A regra de unir todos os nós com rótulos idênticos é chamada de regra de redução básica e os H-grafos resultantes são chamados de H-grafos reduzidos. Muitas vezes unindo esses nós tornamos o nó resultante em um nó global.
Os H-grafos reduzidos resultantes do tradutor de uma Gramática Par representam programas executáveis. A execução é definida em termos de um autômato H-grafo capaz de seguir um caminho através do grafo de um programa e executar as operações encontradas ao longo do caminho. Ordinariamente a figura de um autômato aparece em nossa mente como uma fita, uma posição inicial e estado interno, junto com uma função de transição que define como um autômato deve mover através de uma seqüência de estados, onde cada estado consiste de uma tripla: conteúdo da fita, posição inicial e estado interno. No nosso autômato H-grafo, cada estado é representado por um H-grafo. O autômato H-grafo começa em um estado inicial que consiste de um H-grafo reduzido como a saída de uma Gramática Par. O autômato move através de uma seqüência de estados, cada um representando a execução de uma operação primitiva do programa original. Em último lugar o autômato pode parar. Se isto acontecer o estado final representa o resultado da execução do programa original.

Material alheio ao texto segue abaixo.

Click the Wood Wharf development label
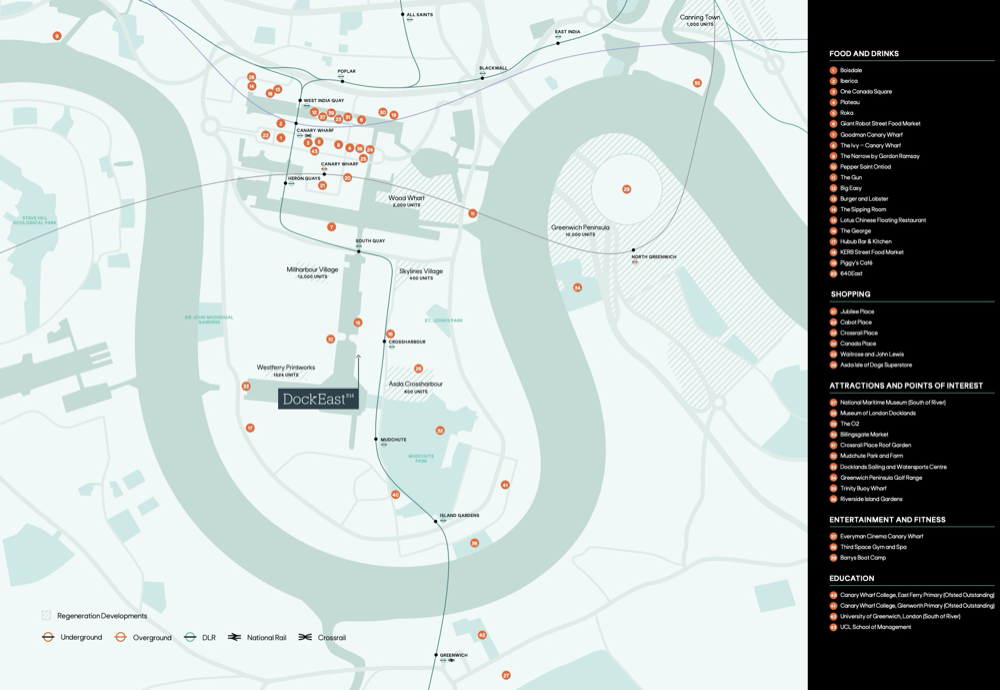Image resolution: width=1000 pixels, height=690 pixels. pyautogui.click(x=407, y=198)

Def 2.3.1 : Um autômato H-grafo B é um quíntupla B = ( N, A, S, S0, d ), onde:
· N é o universo de nós
· A é um conjunto de átomos
· S é um conjunto de estados ( um conjunto de H-grafos sobre N e A )
· S0 Í S é o conjunto de estados iniciais
· d: S ® S é a função de transição
d é definida em termos de:
(1) uma instrução-buscar-e-executar (um ciclo de dois passos)
(2) um conjunto de esquemas de instruções primitivas, cada um definido como uma transformação de H-grafo estritamente local.
Com este conhecimento de H-grafos, Gramáticas Pares e Autômatos de H-grafos, temos uma visão mais nítida das linguagens de programação.